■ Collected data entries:
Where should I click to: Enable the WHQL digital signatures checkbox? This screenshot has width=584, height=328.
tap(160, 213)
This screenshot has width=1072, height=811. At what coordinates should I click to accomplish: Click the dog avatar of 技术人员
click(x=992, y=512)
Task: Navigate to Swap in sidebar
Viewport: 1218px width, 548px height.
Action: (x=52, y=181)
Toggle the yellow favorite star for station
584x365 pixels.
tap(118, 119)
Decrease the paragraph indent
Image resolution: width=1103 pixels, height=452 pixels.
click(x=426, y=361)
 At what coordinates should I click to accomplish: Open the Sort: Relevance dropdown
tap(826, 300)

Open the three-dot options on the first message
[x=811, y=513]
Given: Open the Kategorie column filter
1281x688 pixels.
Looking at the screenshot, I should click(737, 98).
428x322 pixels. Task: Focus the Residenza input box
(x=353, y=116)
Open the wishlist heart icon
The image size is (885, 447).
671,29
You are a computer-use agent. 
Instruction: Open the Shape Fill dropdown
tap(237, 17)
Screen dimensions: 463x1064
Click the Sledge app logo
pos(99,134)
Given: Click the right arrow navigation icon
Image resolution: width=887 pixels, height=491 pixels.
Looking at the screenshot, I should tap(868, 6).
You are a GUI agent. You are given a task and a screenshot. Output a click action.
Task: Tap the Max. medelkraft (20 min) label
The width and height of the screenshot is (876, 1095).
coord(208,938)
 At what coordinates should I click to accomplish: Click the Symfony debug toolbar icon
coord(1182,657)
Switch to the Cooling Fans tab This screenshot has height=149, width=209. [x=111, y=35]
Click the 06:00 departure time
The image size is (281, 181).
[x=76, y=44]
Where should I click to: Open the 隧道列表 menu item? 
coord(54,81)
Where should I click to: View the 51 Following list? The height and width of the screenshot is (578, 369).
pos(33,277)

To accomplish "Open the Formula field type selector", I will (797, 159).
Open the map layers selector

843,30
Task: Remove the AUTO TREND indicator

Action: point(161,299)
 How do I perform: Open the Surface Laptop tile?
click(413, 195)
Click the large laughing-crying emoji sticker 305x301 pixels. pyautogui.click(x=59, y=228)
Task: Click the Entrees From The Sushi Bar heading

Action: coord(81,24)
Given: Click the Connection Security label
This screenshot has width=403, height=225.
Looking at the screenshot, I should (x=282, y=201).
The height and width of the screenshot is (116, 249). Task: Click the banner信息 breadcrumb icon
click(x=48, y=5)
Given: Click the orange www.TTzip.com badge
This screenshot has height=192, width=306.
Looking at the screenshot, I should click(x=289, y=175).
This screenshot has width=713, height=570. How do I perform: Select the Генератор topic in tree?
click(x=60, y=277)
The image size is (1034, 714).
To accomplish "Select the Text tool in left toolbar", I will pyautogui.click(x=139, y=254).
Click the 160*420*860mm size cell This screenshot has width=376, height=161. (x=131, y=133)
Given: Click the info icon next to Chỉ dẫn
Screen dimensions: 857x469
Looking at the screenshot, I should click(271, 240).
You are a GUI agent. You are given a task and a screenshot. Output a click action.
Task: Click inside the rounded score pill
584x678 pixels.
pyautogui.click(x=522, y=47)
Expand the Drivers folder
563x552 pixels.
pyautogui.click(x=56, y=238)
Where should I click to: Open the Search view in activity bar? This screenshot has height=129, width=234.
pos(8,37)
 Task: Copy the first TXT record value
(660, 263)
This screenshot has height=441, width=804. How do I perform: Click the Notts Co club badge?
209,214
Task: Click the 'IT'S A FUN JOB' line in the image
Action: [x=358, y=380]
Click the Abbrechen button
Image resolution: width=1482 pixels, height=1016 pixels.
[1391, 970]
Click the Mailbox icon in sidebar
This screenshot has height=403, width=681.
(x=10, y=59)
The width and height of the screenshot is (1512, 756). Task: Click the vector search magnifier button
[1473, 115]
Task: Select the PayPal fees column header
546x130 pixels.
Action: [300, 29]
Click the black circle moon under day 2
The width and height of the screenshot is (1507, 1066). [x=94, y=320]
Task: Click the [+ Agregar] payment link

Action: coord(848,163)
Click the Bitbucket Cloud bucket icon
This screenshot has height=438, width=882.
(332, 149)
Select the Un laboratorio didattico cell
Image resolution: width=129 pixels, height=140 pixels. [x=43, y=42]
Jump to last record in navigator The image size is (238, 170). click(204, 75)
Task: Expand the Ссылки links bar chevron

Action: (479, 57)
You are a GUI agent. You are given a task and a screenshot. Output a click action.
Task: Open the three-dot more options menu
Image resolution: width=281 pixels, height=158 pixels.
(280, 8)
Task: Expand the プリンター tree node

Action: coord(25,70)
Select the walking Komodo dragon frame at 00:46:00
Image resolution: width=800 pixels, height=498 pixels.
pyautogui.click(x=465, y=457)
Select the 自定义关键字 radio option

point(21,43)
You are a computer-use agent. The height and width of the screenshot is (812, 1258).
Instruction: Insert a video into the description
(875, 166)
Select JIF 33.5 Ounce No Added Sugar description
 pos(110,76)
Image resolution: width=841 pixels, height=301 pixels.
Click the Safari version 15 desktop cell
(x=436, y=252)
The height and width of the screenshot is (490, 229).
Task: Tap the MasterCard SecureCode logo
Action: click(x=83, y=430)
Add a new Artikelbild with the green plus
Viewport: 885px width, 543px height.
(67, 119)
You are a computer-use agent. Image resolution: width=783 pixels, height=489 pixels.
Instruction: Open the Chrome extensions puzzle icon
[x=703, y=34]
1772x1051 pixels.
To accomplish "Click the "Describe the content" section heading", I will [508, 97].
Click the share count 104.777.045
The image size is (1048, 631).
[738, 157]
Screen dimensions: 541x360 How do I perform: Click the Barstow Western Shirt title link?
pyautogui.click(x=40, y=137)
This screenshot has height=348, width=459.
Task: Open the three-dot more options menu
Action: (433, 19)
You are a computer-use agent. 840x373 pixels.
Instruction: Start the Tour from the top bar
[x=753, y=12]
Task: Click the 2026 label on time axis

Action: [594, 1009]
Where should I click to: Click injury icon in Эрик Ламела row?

■ Directions for this task: Exactly as they stand above, repeat all the records.

■ Answer to this task:
Where should I click to: Enable the WHQL digital signatures checkbox? This screenshot has width=584, height=328.
tap(160, 213)
This screenshot has width=1072, height=811. At what coordinates should I click to accomplish: Click the dog avatar of 技术人员
click(x=992, y=512)
Task: Navigate to Swap in sidebar
Viewport: 1218px width, 548px height.
Action: (x=52, y=181)
Toggle the yellow favorite star for station
584x365 pixels.
tap(118, 119)
Decrease the paragraph indent
Image resolution: width=1103 pixels, height=452 pixels.
click(x=426, y=361)
 At what coordinates should I click to accomplish: Open the Sort: Relevance dropdown
tap(826, 300)

Open the three-dot options on the first message
[x=811, y=513]
Given: Open the Kategorie column filter
1281x688 pixels.
Looking at the screenshot, I should click(737, 98).
428x322 pixels. Task: Focus the Residenza input box
(x=353, y=116)
Open the wishlist heart icon
The image size is (885, 447).
671,29
You are a computer-use agent. 
Instruction: Open the Shape Fill dropdown
tap(237, 17)
Screen dimensions: 463x1064
Click the Sledge app logo
pos(99,134)
Given: Click the right arrow navigation icon
Image resolution: width=887 pixels, height=491 pixels.
Looking at the screenshot, I should tap(868, 6).
You are a GUI agent. You are given a task and a screenshot. Output a click action.
Task: Tap the Max. medelkraft (20 min) label
The width and height of the screenshot is (876, 1095).
coord(208,938)
 At what coordinates should I click to accomplish: Click the Symfony debug toolbar icon
coord(1182,657)
Switch to the Cooling Fans tab This screenshot has height=149, width=209. [x=111, y=35]
Click the 06:00 departure time
The image size is (281, 181).
[x=76, y=44]
Where should I click to: Open the 隧道列表 menu item? 
coord(54,81)
Where should I click to: View the 51 Following list? The height and width of the screenshot is (578, 369).
pos(33,277)

To accomplish "Open the Formula field type selector", I will (797, 159).
Open the map layers selector

843,30
Task: Remove the AUTO TREND indicator

Action: point(161,299)
 How do I perform: Open the Surface Laptop tile?
click(413, 195)
Click the large laughing-crying emoji sticker 305x301 pixels. pyautogui.click(x=59, y=228)
Task: Click the Entrees From The Sushi Bar heading

Action: coord(81,24)
Given: Click the Connection Security label
This screenshot has width=403, height=225.
Looking at the screenshot, I should (x=282, y=201).
The height and width of the screenshot is (116, 249). Task: Click the banner信息 breadcrumb icon
click(x=48, y=5)
Given: Click the orange www.TTzip.com badge
This screenshot has height=192, width=306.
Looking at the screenshot, I should click(x=289, y=175).
This screenshot has width=713, height=570. How do I perform: Select the Генератор topic in tree?
click(x=60, y=277)
The image size is (1034, 714).
To accomplish "Select the Text tool in left toolbar", I will pyautogui.click(x=139, y=254).
Click the 160*420*860mm size cell This screenshot has width=376, height=161. (x=131, y=133)
Given: Click the info icon next to Chỉ dẫn
Screen dimensions: 857x469
Looking at the screenshot, I should click(271, 240).
You are a GUI agent. You are given a task and a screenshot. Output a click action.
Task: Click inside the rounded score pill
584x678 pixels.
pyautogui.click(x=522, y=47)
Expand the Drivers folder
563x552 pixels.
pyautogui.click(x=56, y=238)
Where should I click to: Open the Search view in activity bar? This screenshot has height=129, width=234.
pos(8,37)
 Task: Copy the first TXT record value
(660, 263)
This screenshot has height=441, width=804. How do I perform: Click the Notts Co club badge?
209,214
Task: Click the 'IT'S A FUN JOB' line in the image
Action: [x=358, y=380]
Click the Abbrechen button
Image resolution: width=1482 pixels, height=1016 pixels.
[1391, 970]
Click the Mailbox icon in sidebar
This screenshot has height=403, width=681.
(x=10, y=59)
The width and height of the screenshot is (1512, 756). Task: Click the vector search magnifier button
[1473, 115]
Task: Select the PayPal fees column header
546x130 pixels.
Action: [300, 29]
Click the black circle moon under day 2
The width and height of the screenshot is (1507, 1066). [x=94, y=320]
Task: Click the [+ Agregar] payment link

Action: coord(848,163)
Click the Bitbucket Cloud bucket icon
This screenshot has height=438, width=882.
(332, 149)
Select the Un laboratorio didattico cell
Image resolution: width=129 pixels, height=140 pixels. [x=43, y=42]
Jump to last record in navigator The image size is (238, 170). click(204, 75)
Task: Expand the Ссылки links bar chevron

Action: (479, 57)
You are a GUI agent. You are given a task and a screenshot. Output a click action.
Task: Open the three-dot more options menu
Image resolution: width=281 pixels, height=158 pixels.
(280, 8)
Task: Expand the プリンター tree node

Action: coord(25,70)
Select the walking Komodo dragon frame at 00:46:00
Image resolution: width=800 pixels, height=498 pixels.
pyautogui.click(x=465, y=457)
Select the 自定义关键字 radio option

point(21,43)
You are a computer-use agent. The height and width of the screenshot is (812, 1258).
Instruction: Insert a video into the description
(875, 166)
Select JIF 33.5 Ounce No Added Sugar description
 pos(110,76)
Image resolution: width=841 pixels, height=301 pixels.
Click the Safari version 15 desktop cell
(x=436, y=252)
The height and width of the screenshot is (490, 229).
Task: Tap the MasterCard SecureCode logo
Action: click(x=83, y=430)
Add a new Artikelbild with the green plus
Viewport: 885px width, 543px height.
(67, 119)
You are a computer-use agent. Image resolution: width=783 pixels, height=489 pixels.
Instruction: Open the Chrome extensions puzzle icon
[x=703, y=34]
1772x1051 pixels.
To accomplish "Click the "Describe the content" section heading", I will [508, 97].
Click the share count 104.777.045
The image size is (1048, 631).
[738, 157]
Screen dimensions: 541x360 How do I perform: Click the Barstow Western Shirt title link?
pyautogui.click(x=40, y=137)
This screenshot has height=348, width=459.
Task: Open the three-dot more options menu
Action: (433, 19)
You are a computer-use agent. 840x373 pixels.
Instruction: Start the Tour from the top bar
[x=753, y=12]
Task: Click the 2026 label on time axis

Action: [594, 1009]
Where should I click to: Click injury icon in Эрик Ламела row?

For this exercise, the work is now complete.